Limitations of the Runtime Specification (runtime-spec)

The runtime specification defines the following two necessary elements to launch a container:

  • root file directory containing the program to be executed in the isolated environment as well as all its dependencies to be executed in the container;
  • configuration file defining the isolation mechanisms to be applied on the Linux process (e.g.: namespaces, cgroups, capabilities, etc.);

With runc it is possible to checkpoint a running container process and start it later in the same process state (memory pages, file descriptors, etc) thanks to CRIU. Sadly, runc doesn't provide a similar functionality regarding the process' root file system. This could be extremely useful for live migration or a simple backup of the container's current state. Another big limitation of runc is that for each independent container process we need a separate runtime-spec bundle (configuration + root directory) if we want to preserve the isolation between different containers. This can quickly lead to bad resource usage, especially if several container processes use the same configuration and/or don't modify the predefined layout. If we want to modify a runtime bundle and then move it from one container host to another, the procedure gets even more complicated. Hopefully, the image specification resolves these challenges. With the definition of this specification, two types of runtimes can be distinguished: "low-level", which does not implement it, and "high-level", which does implement it on top of other cool features (which we will discuss in other articles).

Image Format Specification (image-spec)

This specification defines an OCI Image, consisting of a manifest, an image index (optional), a set of filesystem layers, and a configuration. The goal of this specification is to enable the creation of interoperable tools for building, transporting, and preparing a container image to run.

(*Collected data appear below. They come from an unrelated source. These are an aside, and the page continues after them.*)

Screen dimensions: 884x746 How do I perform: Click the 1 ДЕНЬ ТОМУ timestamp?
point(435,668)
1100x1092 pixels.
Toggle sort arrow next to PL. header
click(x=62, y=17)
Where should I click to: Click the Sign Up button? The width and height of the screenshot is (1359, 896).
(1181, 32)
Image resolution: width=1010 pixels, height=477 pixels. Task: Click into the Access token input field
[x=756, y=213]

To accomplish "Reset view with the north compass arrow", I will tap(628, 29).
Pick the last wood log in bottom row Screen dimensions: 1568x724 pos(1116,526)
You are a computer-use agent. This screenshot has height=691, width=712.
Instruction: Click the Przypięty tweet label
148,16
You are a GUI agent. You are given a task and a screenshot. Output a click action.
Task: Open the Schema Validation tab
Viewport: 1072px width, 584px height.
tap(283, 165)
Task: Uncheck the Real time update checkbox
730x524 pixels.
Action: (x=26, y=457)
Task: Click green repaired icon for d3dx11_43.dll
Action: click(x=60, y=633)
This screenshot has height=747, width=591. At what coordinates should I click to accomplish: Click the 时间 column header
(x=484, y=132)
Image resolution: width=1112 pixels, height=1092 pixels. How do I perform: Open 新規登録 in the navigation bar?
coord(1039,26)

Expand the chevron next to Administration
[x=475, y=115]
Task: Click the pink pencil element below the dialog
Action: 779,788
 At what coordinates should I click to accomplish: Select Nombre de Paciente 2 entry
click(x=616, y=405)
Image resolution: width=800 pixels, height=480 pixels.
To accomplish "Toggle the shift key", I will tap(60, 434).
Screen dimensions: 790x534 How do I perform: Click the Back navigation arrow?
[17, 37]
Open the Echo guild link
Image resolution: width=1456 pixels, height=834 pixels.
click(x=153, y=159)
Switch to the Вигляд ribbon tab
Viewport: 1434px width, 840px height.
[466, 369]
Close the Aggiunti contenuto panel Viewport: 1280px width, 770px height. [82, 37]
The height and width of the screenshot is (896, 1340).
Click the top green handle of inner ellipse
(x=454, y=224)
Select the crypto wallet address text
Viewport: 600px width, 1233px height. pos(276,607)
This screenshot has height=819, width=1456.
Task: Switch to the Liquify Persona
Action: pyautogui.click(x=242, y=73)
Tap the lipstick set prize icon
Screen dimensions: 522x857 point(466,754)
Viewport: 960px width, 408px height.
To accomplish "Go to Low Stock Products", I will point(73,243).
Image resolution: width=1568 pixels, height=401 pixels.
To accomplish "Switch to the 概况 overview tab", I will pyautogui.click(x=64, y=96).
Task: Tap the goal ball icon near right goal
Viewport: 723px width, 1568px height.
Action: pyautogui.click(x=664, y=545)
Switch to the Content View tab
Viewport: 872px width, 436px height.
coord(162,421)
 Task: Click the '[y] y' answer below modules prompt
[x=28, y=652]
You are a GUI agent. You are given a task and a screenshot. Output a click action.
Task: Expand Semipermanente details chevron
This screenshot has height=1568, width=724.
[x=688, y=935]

Introduction of the Open Container Initiative Image Format Specification.


Java application packed into an OCI image

Above we can see a graphical representation of how a Java application can be packed into an OCI image following the above definition. All the necessary system libraries and dependencies of the application are referenced as layers. The properties, associated with the Linux process executing the program, are defined in a file called config. The third element, called image manifest, specifies the CPU architecture for which the previous two elements are suitable.

If we look closely we can see a relation between these components and the ones defined in the runtime specification. To some extent, these specification elements are sufficient to define a runtime-spec for a particular host.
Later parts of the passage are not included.